The right use cases: research (open the page, summarise it, append to notes), regression testing (navigate, click, screenshot), and form-filling on pages you control. The wrong use cases: anything where a misclick on the live web has consequences.

yaml

# ~/.config/goose/config.yaml
mcpServers:
  puppeteer:
    command: npx
    args:
      - "-y"
      - "@modelcontextprotocol/server-puppeteer"
    env:
      PUPPETEER_HEADLESS: "true"
      # Block obviously dangerous endpoints at the OS firewall level
      # rather than relying on the agent to refuse them.

⚠️Warning: Never give the browser server credentials. If you need an authenticated session, hand the agent a pre-authenticated browser profile (via userDataDir), and never let it navigate to high-impact sites (banking, email, cloud consoles, payment forms). The model has no judgment about what a button does — it sees text and clicks. Treat it like an intern with no context and no recourse.

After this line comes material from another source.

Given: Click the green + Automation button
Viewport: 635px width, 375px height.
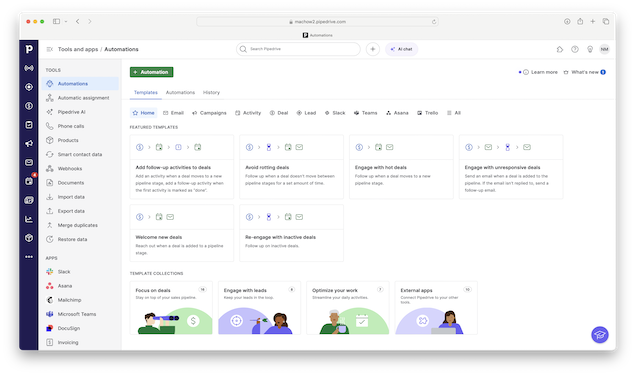Looking at the screenshot, I should pyautogui.click(x=151, y=72).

GitHub Server: Repos, Issues, and PRs From a Local Model

The GitHub server turns natural-language repo work into API calls. It is the simplest of the four to configure and the easiest to scope tightly via personal access token (PAT) permissions.

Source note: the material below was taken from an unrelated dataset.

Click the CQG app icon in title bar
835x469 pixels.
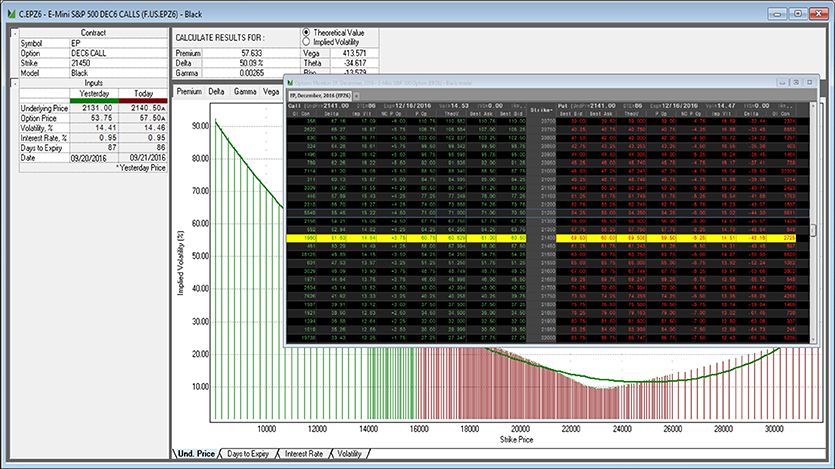click(9, 8)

Install: @modelcontextprotocol/server-github, run with a PAT in the GITHUB_PERSONAL_ACCESS_TOKEN env var. The token is the only auth — the server itself has no separate config.
Tools exposed: search_repositories, get_file_contents, create_or_update_file, create_pull_request, list_issues, create_issue, add_issue_comment, merge_pull_request, plus dozens more. The full surface is large; most tasks use 5–10 tools.
Scope the PAT. Use a fine-grained PAT scoped to specific repos with the minimum permissions required (Read for browsing, Write for PR/issue creation). Do not use a classic PAT with repo for an experimental agent.
Real workflows: triage ("read the last 20 open issues, group them, draft labels"), drafting ("read the README and open a PR fixing typos"), reporting ("which PRs are stale this week").
Risk surface: the agent can create issues and PRs, comment on them, and (with write permissions) push commits. Disable merge tools unless you trust both the model and the workflow — a misclicked merge in a fine-grained-PAT repo is recoverable, but only if you notice quickly.

yaml

# ~/.config/goose/config.yaml
mcpServers:
  github:
    command: npx
    args:
      - "-y"
      - "@modelcontextprotocol/server-github"
    env:
      GITHUB_PERSONAL_ACCESS_TOKEN: "${GH_AGENT_PAT}"
      # Fine-grained PAT scoped to one or two test repos,
      # not your personal account-wide classic token.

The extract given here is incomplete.